▸ INPUT DATA:
►

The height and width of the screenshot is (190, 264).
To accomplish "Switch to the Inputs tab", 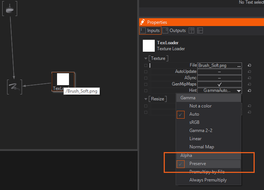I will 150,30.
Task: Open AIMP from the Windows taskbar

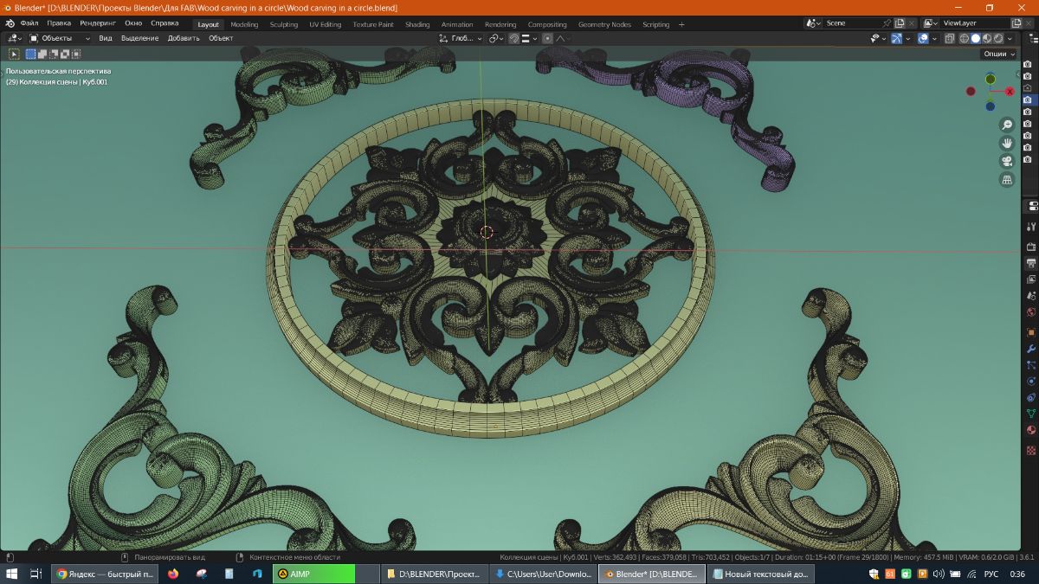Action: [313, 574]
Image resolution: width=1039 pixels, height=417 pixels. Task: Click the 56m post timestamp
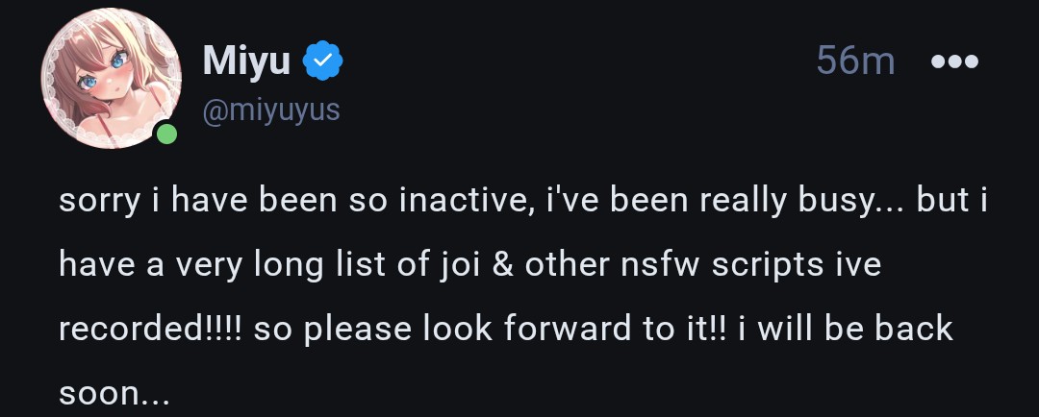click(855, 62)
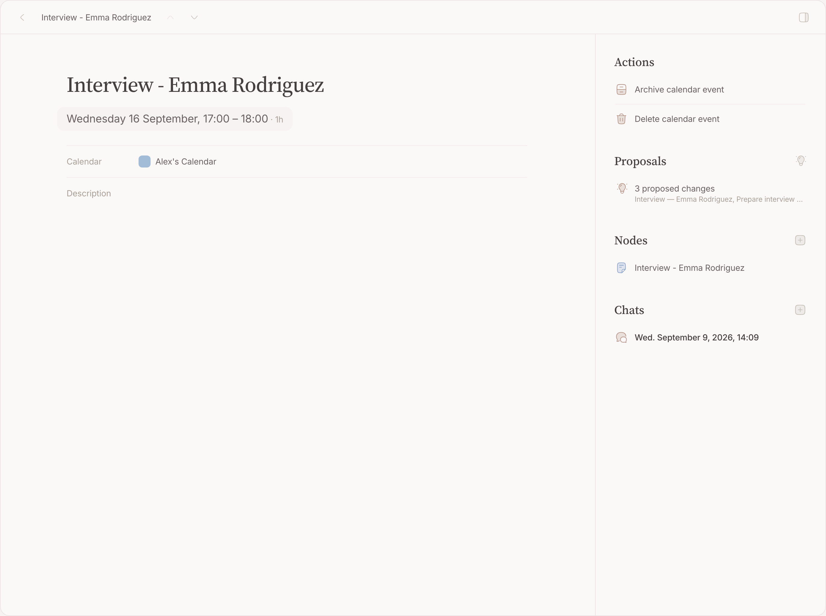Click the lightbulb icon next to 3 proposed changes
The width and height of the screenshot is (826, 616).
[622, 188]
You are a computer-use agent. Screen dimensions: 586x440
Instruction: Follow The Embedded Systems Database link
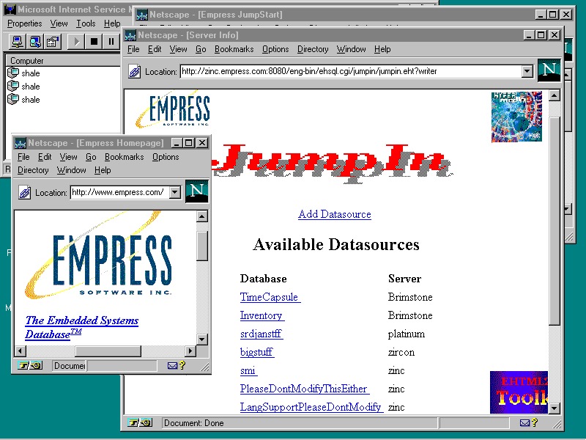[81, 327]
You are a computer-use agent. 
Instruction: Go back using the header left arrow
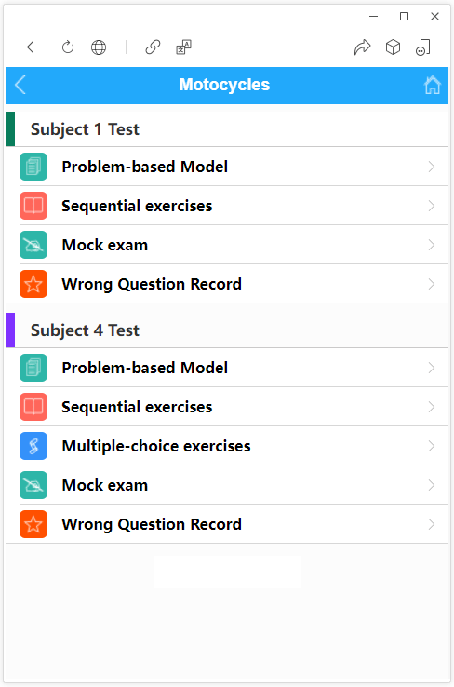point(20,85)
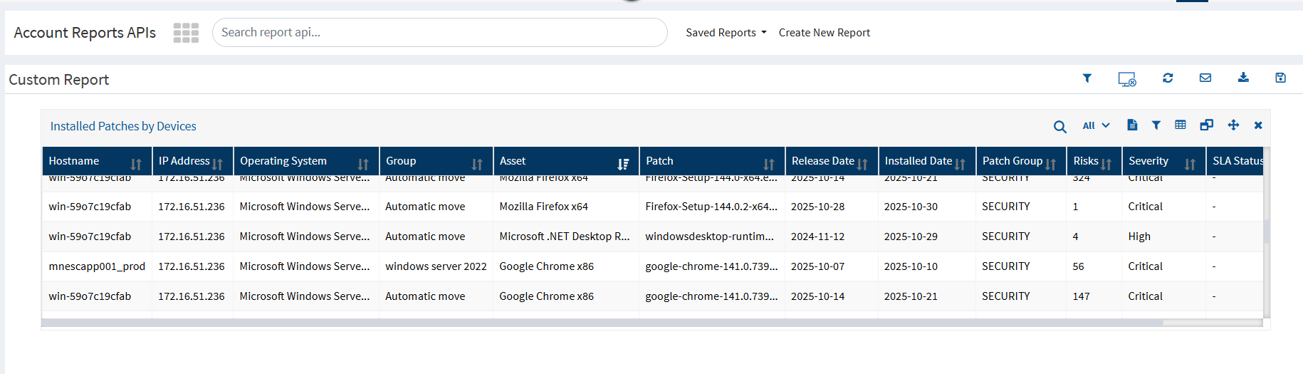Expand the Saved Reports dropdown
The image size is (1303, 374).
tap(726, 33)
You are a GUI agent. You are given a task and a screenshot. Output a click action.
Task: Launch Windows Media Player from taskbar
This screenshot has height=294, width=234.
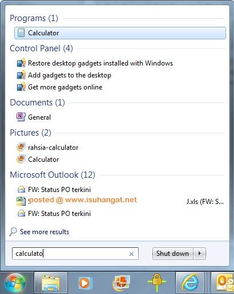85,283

◄
►

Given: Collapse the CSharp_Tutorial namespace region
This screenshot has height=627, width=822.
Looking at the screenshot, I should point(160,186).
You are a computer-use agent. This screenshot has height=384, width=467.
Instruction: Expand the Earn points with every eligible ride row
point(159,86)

◄

Where a line of the data holds the word "computer", copy that line.

You are a computer-use agent. Screen dimensions: 586x440
You are a computer-use agent. 
You are a computer-use agent. This screenshot has height=384, width=467.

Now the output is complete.